机构地区:[1]合肥市安徽省立医院耳鼻咽喉科-头颈外科,230001

出  处:《耳鼻咽喉(头颈外科)》2003年第2期71-73,共3页Chinese Arch Otolaryngology-Head Neck Surg

摘  要:目的:探讨鼻内镜下垂体腺瘤手术的治疗经验。方法:鼻内镜下经鼻中隔-蝶窦、鼻内镜辅助经鼻中隔-蝶窦和经鼻腔-蝶窦三种入路手术行垂体腺瘤切除术,共28例。结果:Hardy-Wilson分级Ⅰ级者7例全切除;Ⅱ级者7例,5例全切除,2例次全切除;Ⅲ级者11例,5例全切除,5例次全切除,1例部分切除;Ⅳ级者3例,部分切除。严重并发症蛛网膜下腔出血1例,死亡1例。术后随访2个月~56个月,手术全切除17例中1例复发。结论:鼻内镜下垂体腺瘤手术克服了显微镜下不能观察蝶窦外侧壁重要血管和神经等结构的缺点,经鼻内镜垂体腺瘤切除术具有操作简单、到达蝶鞍比较容易、损伤小的优点,符合微创外科手术原则。Objective: The experience of the endoscopic surgery for the pituitary adenoma was reviewed. Methods: Twenty eight consecutive patients with pituitary adenoma were treated by surgery of endoscopy technique from May 1994 to June 2002. Among 28 patients, 15 were underwent standard transseptal and trans-sphenoid approach through columellar incision in which 11 cases were performed under endoscope alone, 4 with microscope combined endoscope.

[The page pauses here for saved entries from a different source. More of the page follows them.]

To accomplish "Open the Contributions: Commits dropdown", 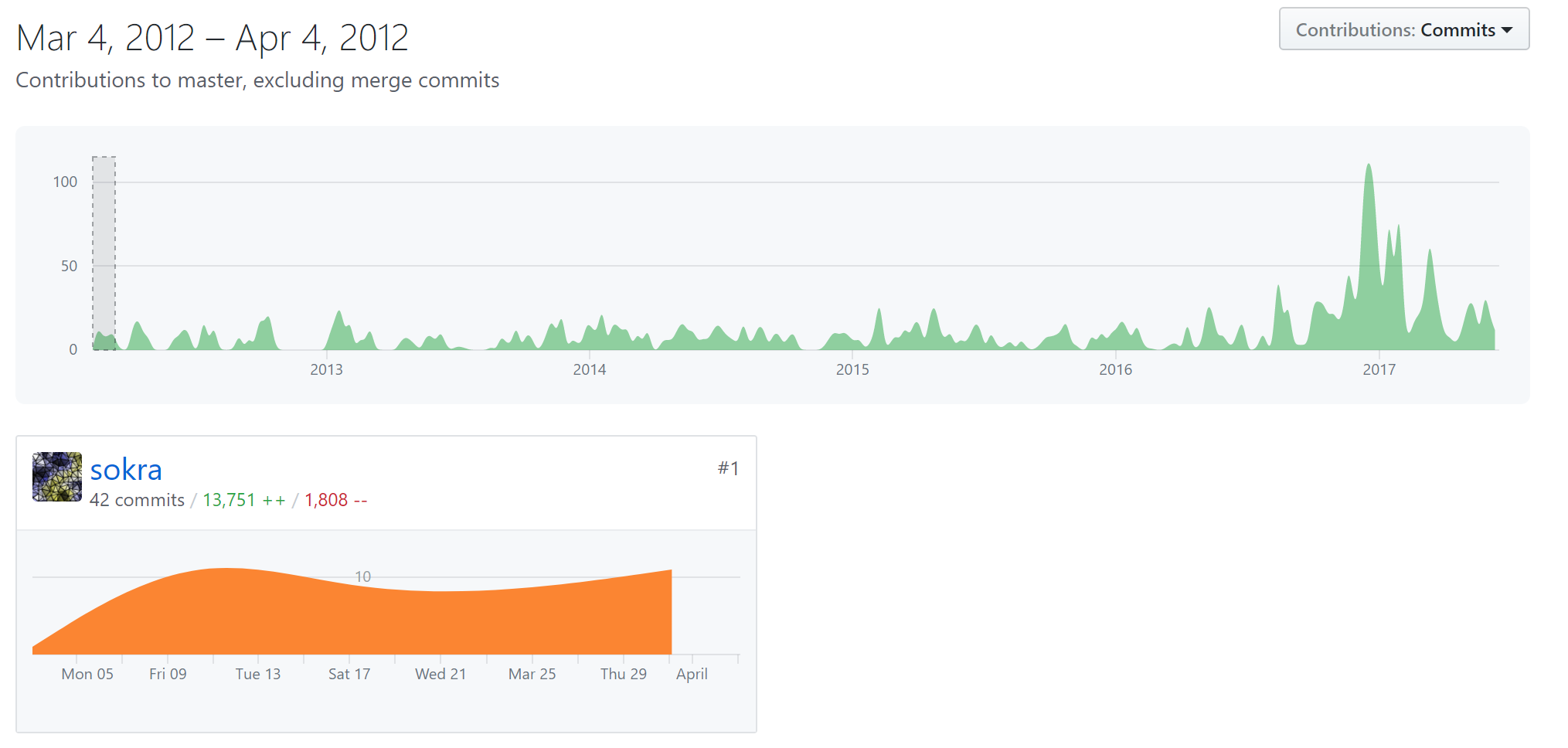I will click(1403, 29).
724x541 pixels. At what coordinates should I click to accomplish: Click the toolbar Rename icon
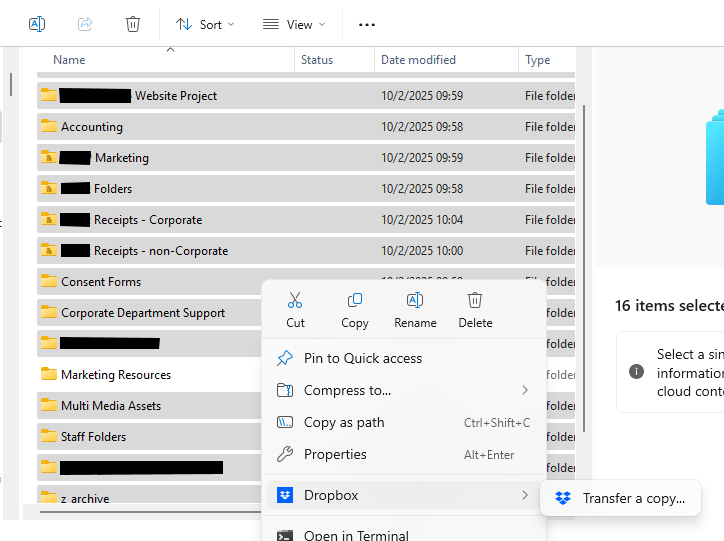(37, 24)
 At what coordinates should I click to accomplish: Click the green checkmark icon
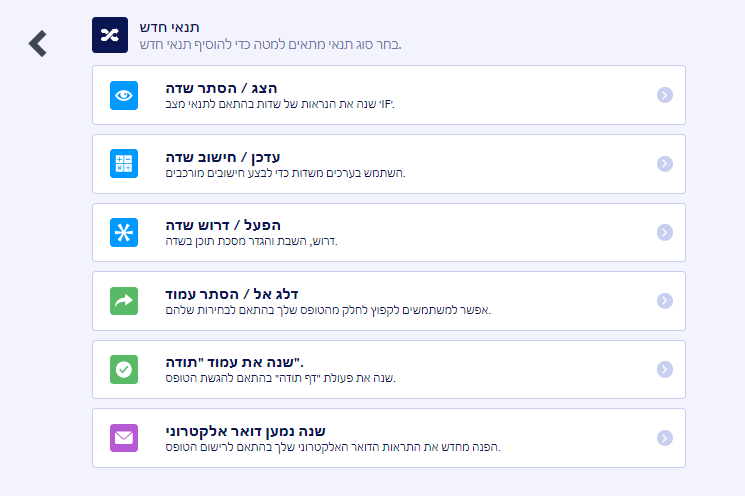124,369
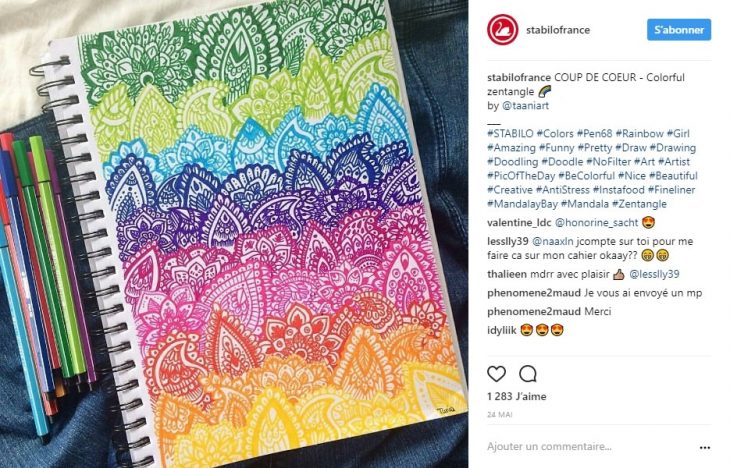Open phenomene2maud's profile from Merci comment
730x468 pixels.
(x=534, y=312)
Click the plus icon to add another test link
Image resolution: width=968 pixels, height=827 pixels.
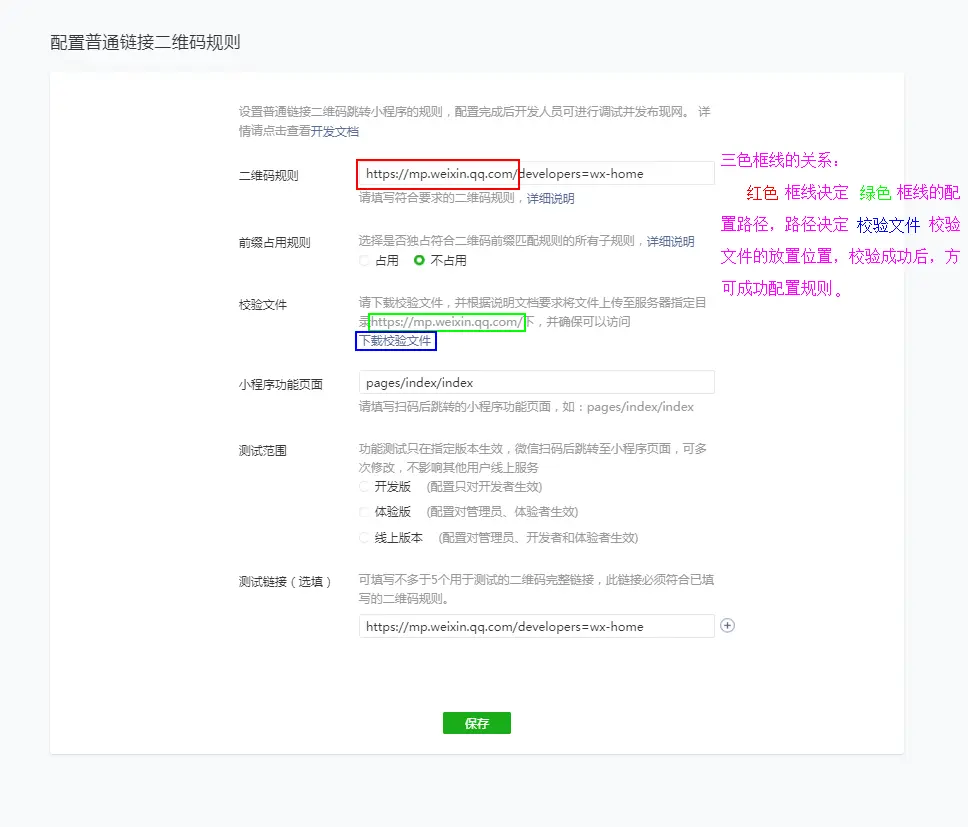(727, 625)
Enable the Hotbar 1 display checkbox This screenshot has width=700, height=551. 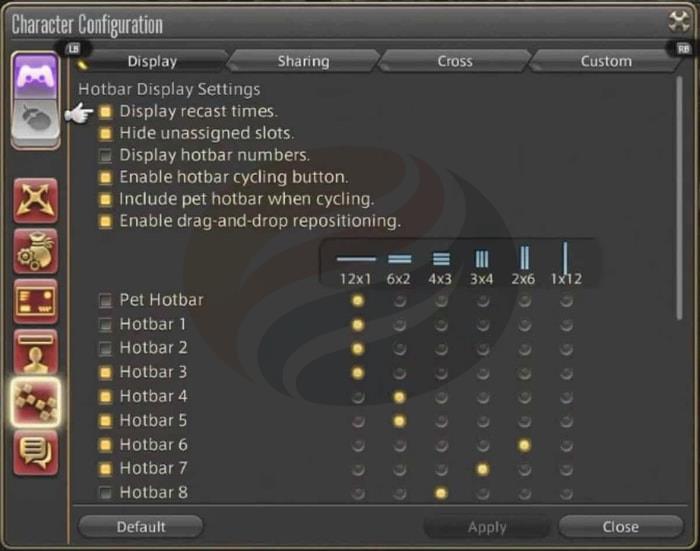[105, 325]
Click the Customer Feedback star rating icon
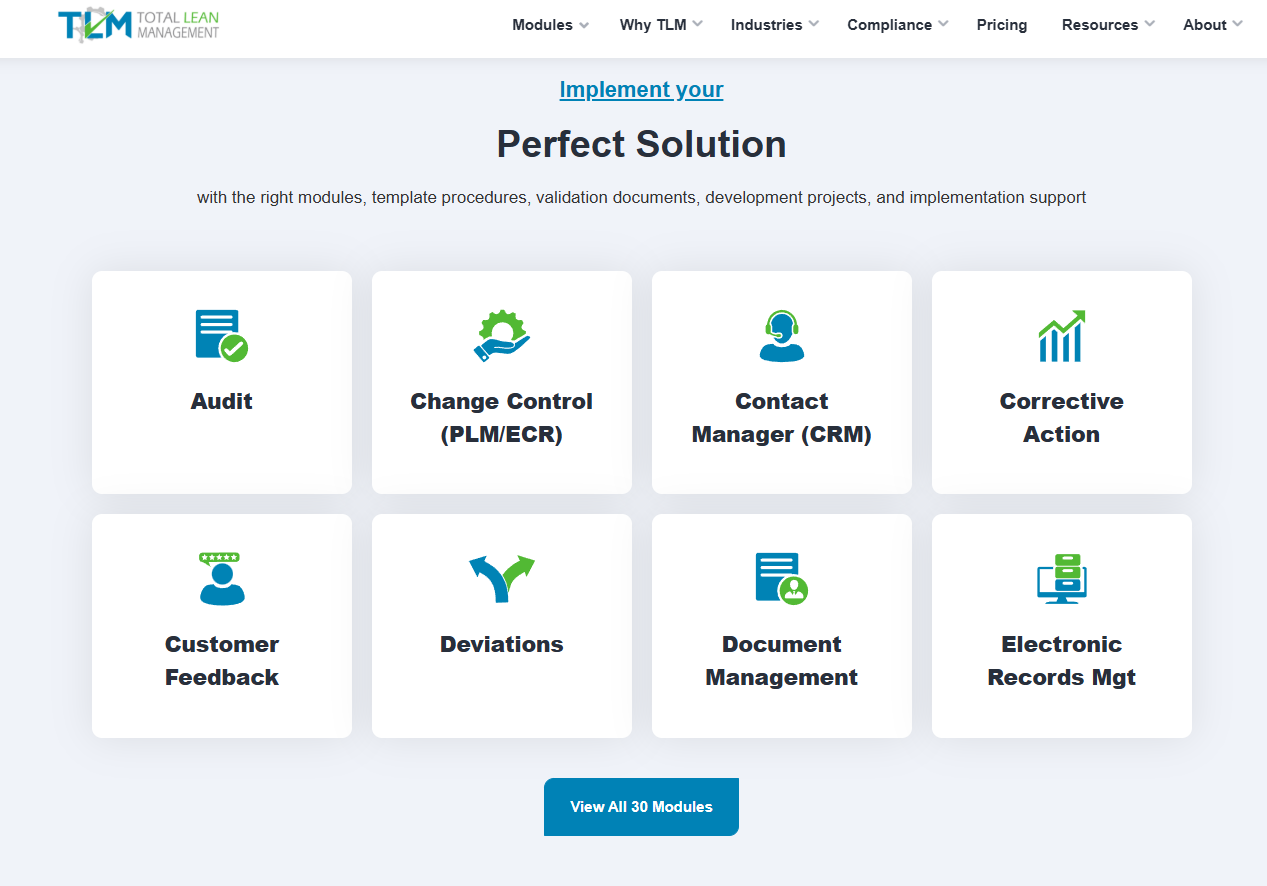Viewport: 1267px width, 886px height. pyautogui.click(x=221, y=578)
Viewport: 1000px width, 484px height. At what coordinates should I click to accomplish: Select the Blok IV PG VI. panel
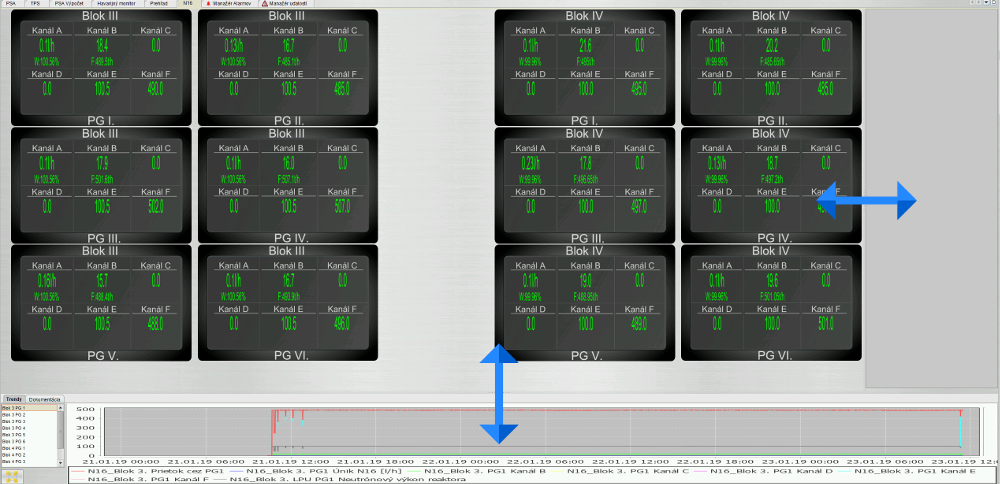(770, 303)
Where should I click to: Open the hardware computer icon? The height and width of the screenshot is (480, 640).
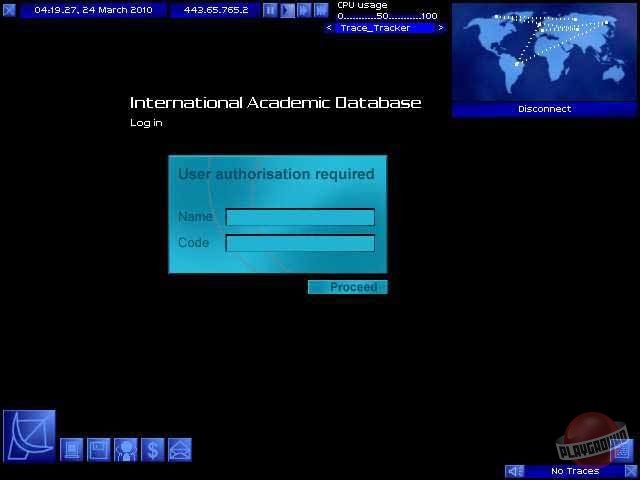pyautogui.click(x=72, y=450)
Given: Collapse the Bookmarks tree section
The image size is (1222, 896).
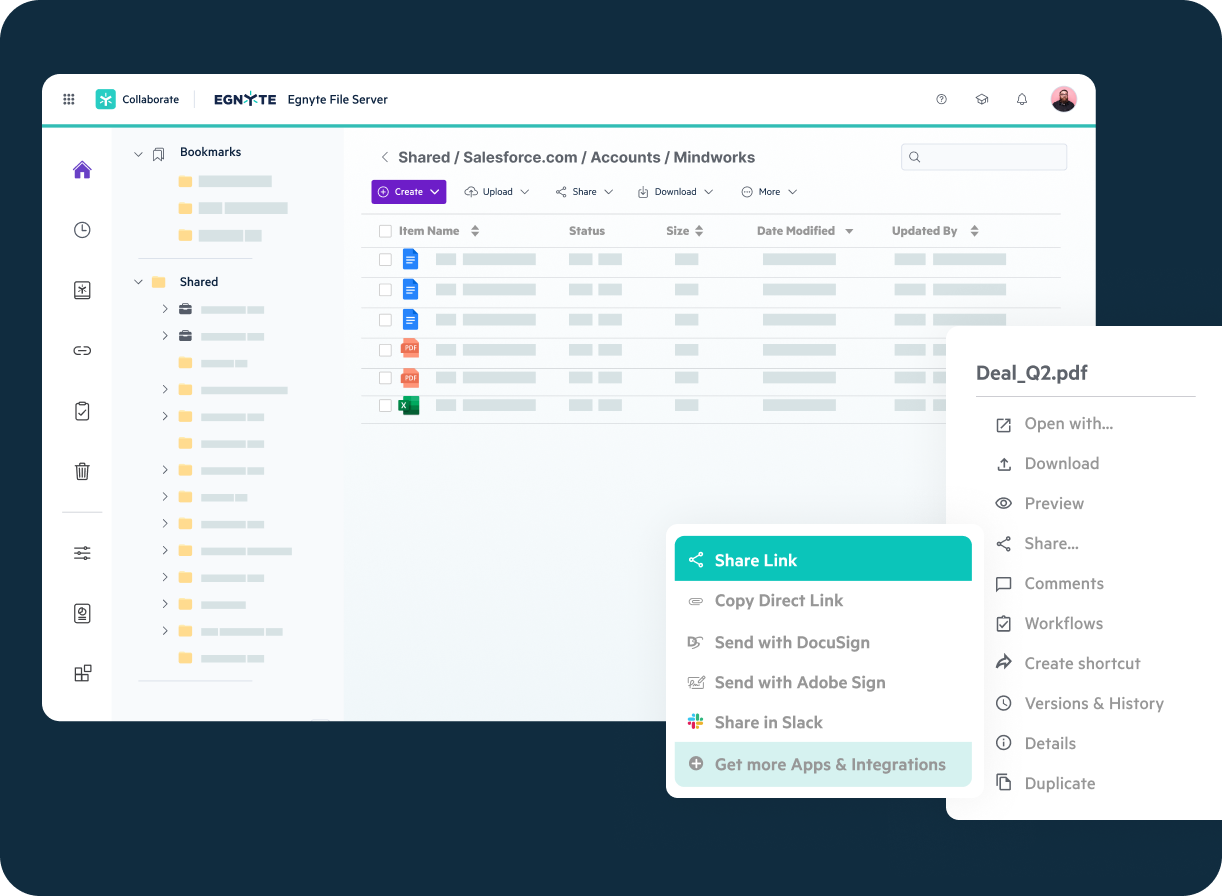Looking at the screenshot, I should pos(139,153).
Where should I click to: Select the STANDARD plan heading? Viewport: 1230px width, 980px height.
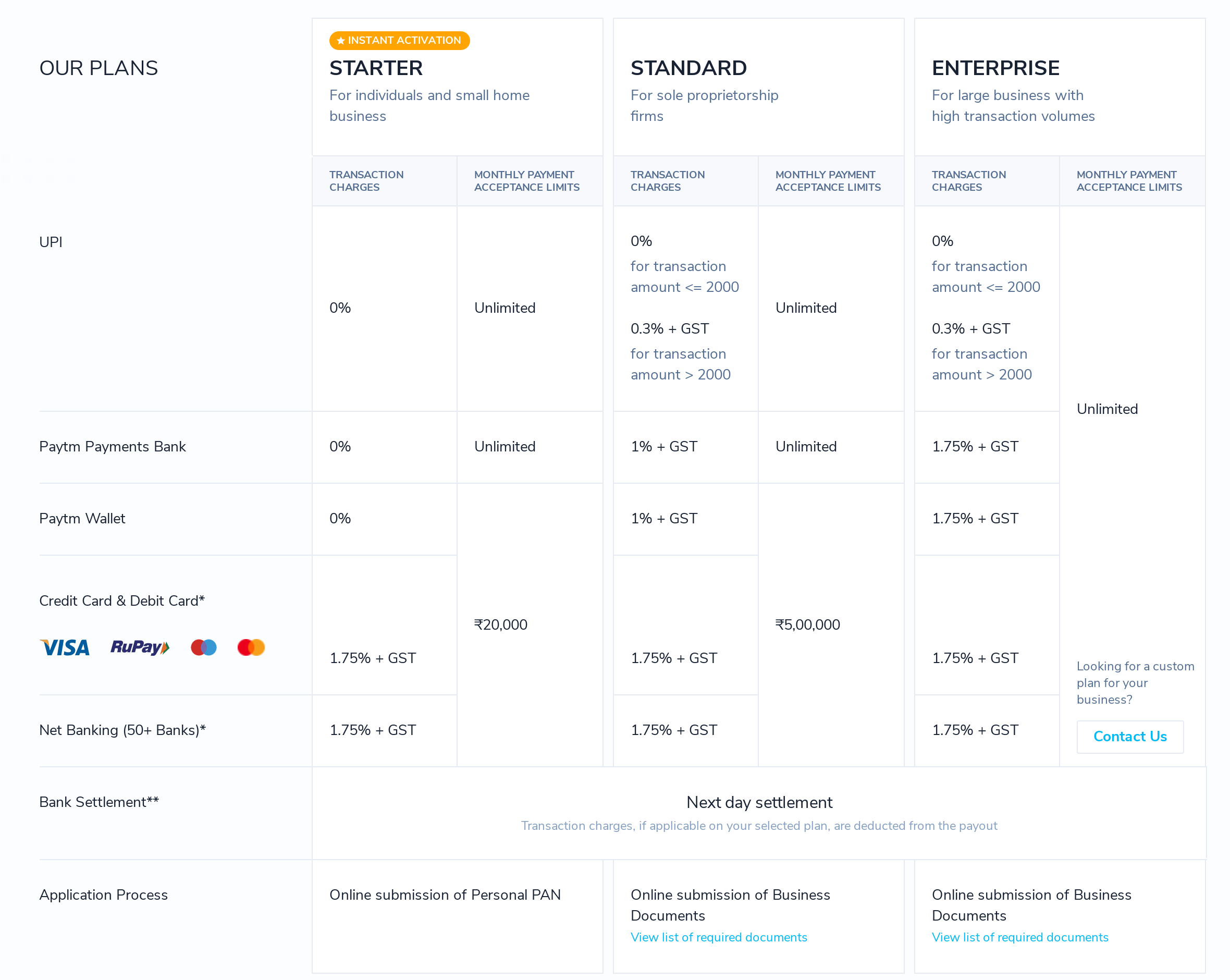688,67
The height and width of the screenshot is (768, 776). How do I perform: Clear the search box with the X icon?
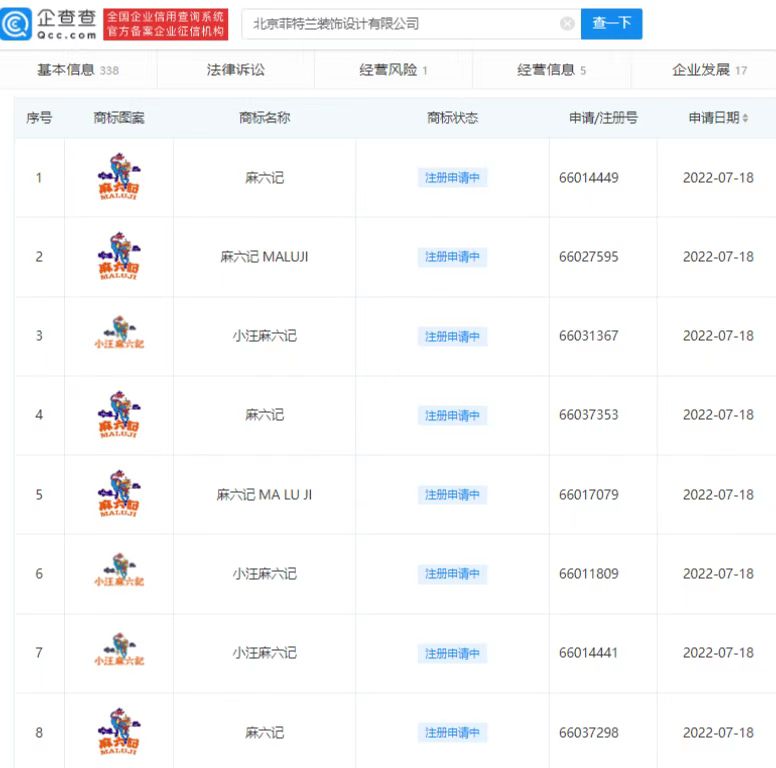pyautogui.click(x=567, y=24)
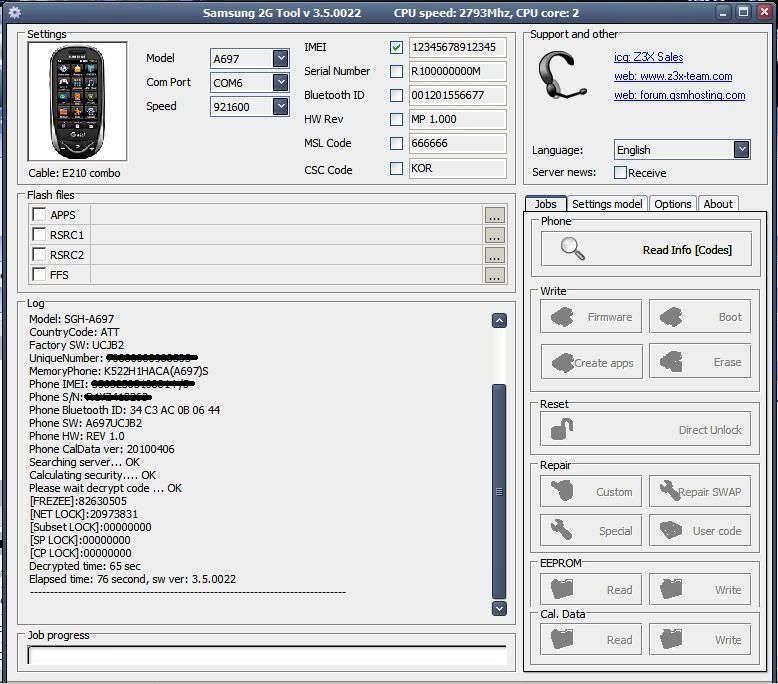778x684 pixels.
Task: Expand the Com Port COM6 dropdown
Action: coord(280,83)
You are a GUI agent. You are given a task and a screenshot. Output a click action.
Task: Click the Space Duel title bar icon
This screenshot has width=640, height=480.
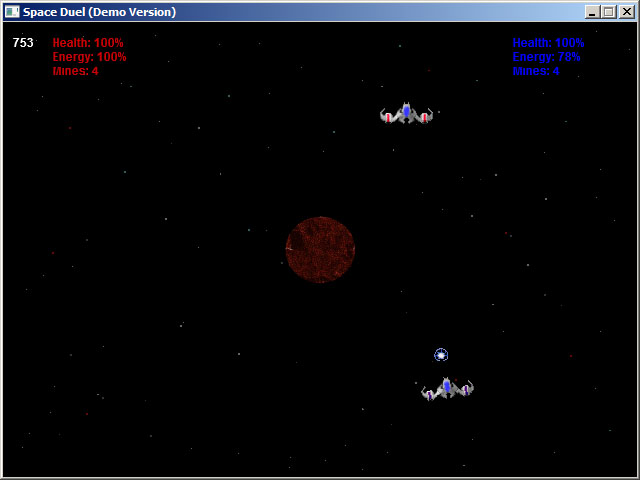(12, 12)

The later 13 patients were treated by transnasal and trans-sphenoid endoscopic surgery. Results: The pituitary adenomas of 17 patients were completely resected which included 12 microadenoma and 5 intrasellar macroadenoma. Later 11 patients were subtotal removed (7 cases) or larger partial removed (4 cases). In 28 cases, one died and one had subarachnoid hemorrhage. Conclusion; The endoscope technique provided distinct advantages over microscope in imaging intrasellar and parasellar structures during pituitary tumor resection, especially offers a superior view over the microscope of the suprasella region. The approach of transnasal transsphenoidal endoscopic technique is effective and less traumatic. Surgeons should be understand its feasibility, limits and indications.